TASK OBJECTIVE – Copy word for word, please, the lines of the entries below running from the one containing "The width and height of the screenshot is (800, 450)." to the one containing "Start the CPU", both ends included.

THE DATA –
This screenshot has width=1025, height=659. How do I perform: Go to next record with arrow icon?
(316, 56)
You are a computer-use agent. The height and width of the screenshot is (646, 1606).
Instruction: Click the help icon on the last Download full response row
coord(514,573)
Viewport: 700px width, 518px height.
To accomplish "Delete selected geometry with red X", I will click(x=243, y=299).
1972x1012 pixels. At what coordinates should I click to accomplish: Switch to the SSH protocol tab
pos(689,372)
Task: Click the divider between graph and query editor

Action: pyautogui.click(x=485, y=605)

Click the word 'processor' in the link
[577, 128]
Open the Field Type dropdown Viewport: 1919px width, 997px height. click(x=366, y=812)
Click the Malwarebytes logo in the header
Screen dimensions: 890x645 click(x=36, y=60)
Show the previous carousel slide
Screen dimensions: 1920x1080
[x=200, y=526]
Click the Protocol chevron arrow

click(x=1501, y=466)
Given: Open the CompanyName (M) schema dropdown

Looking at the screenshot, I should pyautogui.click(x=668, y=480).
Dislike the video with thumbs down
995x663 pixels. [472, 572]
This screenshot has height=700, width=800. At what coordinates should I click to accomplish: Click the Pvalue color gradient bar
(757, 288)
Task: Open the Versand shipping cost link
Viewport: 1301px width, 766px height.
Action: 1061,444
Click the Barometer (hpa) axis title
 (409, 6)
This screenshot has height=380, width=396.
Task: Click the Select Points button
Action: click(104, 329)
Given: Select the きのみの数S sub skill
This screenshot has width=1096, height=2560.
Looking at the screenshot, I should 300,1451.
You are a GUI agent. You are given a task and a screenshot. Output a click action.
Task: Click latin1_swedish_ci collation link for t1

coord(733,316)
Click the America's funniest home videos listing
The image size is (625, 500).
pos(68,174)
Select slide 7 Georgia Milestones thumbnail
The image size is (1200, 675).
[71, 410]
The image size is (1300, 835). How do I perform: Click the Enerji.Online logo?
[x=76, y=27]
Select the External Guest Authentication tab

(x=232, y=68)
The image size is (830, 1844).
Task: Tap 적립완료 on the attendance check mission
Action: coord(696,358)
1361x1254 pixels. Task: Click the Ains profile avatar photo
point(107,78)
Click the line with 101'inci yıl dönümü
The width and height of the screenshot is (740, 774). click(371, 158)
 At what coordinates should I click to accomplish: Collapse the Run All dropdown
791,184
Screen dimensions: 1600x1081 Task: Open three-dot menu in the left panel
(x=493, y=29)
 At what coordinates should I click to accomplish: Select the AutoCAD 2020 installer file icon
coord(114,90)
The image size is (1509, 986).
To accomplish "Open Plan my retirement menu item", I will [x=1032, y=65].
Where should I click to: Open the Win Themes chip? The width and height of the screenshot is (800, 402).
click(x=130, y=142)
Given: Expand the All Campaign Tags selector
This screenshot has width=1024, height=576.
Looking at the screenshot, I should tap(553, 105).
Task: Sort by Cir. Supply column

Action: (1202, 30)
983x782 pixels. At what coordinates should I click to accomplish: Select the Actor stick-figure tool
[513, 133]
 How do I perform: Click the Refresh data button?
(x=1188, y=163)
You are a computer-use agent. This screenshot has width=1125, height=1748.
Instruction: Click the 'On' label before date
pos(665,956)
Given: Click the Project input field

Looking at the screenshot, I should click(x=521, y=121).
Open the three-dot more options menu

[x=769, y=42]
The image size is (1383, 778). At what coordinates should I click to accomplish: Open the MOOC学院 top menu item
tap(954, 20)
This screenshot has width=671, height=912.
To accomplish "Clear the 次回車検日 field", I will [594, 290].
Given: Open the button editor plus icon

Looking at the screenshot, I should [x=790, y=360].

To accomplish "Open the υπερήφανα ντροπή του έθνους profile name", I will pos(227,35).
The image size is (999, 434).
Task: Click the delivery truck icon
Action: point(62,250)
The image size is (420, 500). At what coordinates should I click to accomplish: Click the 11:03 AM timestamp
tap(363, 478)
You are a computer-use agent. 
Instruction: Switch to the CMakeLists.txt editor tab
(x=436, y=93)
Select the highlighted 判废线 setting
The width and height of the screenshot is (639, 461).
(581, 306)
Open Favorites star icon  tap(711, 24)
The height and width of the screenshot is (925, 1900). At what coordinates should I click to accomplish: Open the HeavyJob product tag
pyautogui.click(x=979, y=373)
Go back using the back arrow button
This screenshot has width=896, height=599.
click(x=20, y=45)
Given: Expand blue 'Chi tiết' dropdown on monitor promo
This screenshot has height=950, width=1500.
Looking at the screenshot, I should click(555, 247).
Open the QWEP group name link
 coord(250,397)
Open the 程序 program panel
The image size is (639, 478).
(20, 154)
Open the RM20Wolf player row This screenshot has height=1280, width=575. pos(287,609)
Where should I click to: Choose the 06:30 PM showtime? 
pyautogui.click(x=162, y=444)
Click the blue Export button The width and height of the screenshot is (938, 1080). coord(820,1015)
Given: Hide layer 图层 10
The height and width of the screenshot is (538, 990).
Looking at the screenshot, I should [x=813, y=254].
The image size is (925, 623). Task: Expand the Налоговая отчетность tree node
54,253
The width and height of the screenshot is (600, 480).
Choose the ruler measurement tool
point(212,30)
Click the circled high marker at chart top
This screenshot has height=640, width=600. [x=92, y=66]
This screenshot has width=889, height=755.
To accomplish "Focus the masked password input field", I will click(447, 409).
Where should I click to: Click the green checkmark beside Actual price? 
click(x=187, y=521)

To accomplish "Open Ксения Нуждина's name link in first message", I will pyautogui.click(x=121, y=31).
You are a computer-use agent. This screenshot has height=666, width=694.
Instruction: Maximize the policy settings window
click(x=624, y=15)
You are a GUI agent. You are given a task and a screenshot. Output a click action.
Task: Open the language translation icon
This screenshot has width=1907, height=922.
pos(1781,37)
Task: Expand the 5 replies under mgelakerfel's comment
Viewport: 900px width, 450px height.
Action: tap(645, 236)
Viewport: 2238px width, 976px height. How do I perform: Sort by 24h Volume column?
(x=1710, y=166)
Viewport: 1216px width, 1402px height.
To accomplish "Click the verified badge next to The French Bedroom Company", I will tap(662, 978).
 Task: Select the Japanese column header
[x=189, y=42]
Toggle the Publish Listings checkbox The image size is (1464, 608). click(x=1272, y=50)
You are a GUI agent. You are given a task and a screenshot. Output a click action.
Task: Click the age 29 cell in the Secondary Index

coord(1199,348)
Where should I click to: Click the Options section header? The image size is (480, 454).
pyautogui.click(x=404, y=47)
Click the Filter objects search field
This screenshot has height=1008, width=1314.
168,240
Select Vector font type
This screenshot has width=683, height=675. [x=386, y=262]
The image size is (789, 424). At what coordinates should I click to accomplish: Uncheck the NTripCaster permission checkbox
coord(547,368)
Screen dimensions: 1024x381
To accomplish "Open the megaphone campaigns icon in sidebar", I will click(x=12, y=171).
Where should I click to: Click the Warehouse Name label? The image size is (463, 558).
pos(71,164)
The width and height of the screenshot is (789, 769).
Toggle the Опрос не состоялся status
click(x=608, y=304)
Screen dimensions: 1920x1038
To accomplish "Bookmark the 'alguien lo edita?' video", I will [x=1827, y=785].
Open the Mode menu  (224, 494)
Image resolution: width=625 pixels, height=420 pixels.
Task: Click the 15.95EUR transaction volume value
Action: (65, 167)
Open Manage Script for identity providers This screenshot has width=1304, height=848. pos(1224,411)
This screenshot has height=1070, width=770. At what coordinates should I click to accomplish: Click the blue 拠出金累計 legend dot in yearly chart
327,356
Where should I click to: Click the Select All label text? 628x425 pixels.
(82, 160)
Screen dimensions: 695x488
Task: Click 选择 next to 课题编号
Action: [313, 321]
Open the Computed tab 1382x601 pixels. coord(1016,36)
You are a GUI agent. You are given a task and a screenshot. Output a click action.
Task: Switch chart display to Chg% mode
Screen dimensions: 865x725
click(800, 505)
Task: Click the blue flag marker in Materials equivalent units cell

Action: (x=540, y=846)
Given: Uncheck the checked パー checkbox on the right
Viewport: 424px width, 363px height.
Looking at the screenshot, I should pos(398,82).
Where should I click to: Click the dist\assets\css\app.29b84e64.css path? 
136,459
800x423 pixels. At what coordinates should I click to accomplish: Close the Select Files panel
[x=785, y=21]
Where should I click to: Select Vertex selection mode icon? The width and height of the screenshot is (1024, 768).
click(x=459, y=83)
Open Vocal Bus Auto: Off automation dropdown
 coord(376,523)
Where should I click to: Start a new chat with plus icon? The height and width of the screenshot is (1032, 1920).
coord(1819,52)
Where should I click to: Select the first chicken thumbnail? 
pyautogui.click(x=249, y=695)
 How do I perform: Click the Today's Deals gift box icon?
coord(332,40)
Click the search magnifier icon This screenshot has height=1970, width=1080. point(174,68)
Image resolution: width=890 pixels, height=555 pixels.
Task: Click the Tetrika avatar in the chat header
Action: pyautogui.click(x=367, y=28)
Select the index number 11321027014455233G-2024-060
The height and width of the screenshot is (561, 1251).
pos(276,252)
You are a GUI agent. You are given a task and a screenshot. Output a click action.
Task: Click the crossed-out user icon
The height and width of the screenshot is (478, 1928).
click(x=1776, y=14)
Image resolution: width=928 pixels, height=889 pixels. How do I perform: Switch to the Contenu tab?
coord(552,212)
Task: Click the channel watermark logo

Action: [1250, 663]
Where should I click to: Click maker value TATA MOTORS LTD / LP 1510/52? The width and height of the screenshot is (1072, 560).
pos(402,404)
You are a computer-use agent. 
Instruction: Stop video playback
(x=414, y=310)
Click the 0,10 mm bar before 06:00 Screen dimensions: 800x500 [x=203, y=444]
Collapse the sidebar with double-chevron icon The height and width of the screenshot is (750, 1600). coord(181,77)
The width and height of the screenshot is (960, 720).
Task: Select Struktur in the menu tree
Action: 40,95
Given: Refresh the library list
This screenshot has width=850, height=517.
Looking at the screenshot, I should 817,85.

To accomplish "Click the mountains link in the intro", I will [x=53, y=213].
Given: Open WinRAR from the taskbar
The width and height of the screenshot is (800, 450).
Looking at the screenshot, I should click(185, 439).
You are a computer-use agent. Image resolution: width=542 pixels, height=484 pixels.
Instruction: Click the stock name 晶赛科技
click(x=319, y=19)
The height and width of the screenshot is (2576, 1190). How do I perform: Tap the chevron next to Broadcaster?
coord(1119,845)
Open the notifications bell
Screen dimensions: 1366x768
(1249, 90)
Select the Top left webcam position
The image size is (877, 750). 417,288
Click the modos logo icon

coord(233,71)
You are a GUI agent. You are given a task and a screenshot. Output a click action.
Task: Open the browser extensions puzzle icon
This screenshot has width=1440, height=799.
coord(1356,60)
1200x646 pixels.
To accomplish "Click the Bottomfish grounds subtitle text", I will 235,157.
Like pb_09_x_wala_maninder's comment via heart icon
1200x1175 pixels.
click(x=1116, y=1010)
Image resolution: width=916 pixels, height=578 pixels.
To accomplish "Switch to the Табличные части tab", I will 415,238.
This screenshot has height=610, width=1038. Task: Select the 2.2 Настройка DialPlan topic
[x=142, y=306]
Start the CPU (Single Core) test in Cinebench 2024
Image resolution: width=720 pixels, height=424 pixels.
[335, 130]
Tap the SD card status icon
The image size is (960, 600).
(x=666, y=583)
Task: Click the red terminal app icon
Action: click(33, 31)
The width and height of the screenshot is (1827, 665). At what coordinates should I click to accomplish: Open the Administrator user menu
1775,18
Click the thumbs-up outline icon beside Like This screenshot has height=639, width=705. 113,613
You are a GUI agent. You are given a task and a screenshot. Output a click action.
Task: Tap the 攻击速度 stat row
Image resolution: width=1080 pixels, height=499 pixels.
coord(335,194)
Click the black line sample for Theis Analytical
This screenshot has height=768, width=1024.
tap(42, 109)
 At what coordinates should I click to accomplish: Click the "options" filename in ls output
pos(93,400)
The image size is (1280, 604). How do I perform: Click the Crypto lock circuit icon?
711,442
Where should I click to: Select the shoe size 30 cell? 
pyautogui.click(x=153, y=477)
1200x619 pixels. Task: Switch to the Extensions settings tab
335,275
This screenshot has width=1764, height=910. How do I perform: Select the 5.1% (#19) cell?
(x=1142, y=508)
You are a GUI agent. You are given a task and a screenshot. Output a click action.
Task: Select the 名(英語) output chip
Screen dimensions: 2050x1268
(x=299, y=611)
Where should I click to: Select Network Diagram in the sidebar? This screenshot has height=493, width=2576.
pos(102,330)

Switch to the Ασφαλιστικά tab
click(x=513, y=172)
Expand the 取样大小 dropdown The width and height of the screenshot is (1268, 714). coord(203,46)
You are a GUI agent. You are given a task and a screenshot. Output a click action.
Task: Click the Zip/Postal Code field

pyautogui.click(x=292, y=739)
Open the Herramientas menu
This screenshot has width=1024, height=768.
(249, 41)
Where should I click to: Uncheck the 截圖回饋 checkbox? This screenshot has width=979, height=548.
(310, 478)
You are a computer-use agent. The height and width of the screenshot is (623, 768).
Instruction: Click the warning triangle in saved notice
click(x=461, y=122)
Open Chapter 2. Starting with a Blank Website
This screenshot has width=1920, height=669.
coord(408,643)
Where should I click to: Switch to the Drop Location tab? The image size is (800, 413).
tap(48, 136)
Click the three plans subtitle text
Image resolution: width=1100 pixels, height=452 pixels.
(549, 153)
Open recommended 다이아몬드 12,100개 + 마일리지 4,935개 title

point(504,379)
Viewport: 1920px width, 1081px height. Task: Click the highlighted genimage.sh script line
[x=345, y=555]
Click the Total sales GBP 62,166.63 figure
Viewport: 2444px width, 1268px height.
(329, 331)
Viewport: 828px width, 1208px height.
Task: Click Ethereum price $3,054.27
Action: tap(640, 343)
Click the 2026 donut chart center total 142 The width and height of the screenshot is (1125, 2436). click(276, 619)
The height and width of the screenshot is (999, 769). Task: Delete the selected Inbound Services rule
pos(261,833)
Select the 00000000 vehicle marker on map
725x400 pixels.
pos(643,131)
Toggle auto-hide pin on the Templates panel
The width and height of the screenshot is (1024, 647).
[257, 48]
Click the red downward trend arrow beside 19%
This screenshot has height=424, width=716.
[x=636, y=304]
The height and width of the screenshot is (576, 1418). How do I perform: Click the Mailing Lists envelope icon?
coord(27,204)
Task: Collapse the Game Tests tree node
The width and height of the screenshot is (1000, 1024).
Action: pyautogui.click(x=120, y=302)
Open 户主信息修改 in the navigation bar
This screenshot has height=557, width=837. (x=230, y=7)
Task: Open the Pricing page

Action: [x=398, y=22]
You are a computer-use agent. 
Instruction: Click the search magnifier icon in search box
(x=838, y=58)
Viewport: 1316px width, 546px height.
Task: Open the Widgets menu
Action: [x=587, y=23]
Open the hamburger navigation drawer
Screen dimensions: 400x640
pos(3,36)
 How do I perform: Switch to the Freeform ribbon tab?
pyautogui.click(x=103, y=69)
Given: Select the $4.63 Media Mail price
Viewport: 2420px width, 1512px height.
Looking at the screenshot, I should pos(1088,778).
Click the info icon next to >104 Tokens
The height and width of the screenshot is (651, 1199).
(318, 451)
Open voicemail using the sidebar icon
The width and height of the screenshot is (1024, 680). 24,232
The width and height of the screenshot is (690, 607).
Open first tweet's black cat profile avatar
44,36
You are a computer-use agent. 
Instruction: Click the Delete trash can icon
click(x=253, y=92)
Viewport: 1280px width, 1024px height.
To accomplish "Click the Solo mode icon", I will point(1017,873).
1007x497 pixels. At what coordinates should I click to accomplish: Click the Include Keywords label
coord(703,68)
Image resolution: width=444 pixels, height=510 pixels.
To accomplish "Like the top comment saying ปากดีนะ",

EXPECTED ANSWER –
The width and height of the screenshot is (800, 450).
Looking at the screenshot, I should click(185, 439).
You are a computer-use agent. Image resolution: width=542 pixels, height=484 pixels.
Instruction: Click the stock name 晶赛科技
click(x=319, y=19)
The height and width of the screenshot is (2576, 1190). How do I perform: Tap the chevron next to Broadcaster?
coord(1119,845)
Open the notifications bell
Screen dimensions: 1366x768
(1249, 90)
Select the Top left webcam position
The image size is (877, 750). 417,288
Click the modos logo icon

coord(233,71)
You are a GUI agent. You are given a task and a screenshot. Output a click action.
Task: Open the browser extensions puzzle icon
This screenshot has width=1440, height=799.
coord(1356,60)
1200x646 pixels.
To accomplish "Click the Bottomfish grounds subtitle text", I will 235,157.
Like pb_09_x_wala_maninder's comment via heart icon
1200x1175 pixels.
click(x=1116, y=1010)
Image resolution: width=916 pixels, height=578 pixels.
To accomplish "Switch to the Табличные части tab", I will 415,238.
This screenshot has height=610, width=1038. Task: Select the 2.2 Настройка DialPlan topic
[x=142, y=306]
Start the CPU (Single Core) test in Cinebench 2024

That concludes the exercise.